SquirrelWaffle is a malware loader distributed through phishing and spam email campaigns, including malicious URLs and malicious Microsoft Office attachments such as Word and Excel documents. Infection commonly relies on user execution, specifically enabling malicious VBA macros, including AutoOpen-style macros, in .doc or .xls files. Depending on the initial infection vector, the packed dropper is launched via rundll32 or regsvr32, unpacks itself in memory, and uses PowerShell to execute its payload. Reported samples were packed with a custom packer to hide payloads.
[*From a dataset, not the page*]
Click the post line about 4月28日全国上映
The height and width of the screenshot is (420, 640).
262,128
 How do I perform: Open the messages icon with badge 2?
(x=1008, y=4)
Observed configuration data includes a list of command-and-control URLs, and in some cases C2 IPs, as well as the command "regsvr32.exe -s". SquirrelWaffle has encoded communications with its C2 servers using Base64 and has exfiltrated victim data via HTTP POST requests to C2 infrastructure. It has also downloaded a second-stage payload from C2 as a ".txt" file that is actually a disguised PE and loaded it in memory. Anti-analysis behavior includes a hardcoded list of IP addresses to block that belong to sandboxes and analysis platforms.

The malware has been associated with email exfiltration-focused campaigns and has been observed in activity where DEV-0464 distributed QakBot and other malware such as SquirrelWaffle.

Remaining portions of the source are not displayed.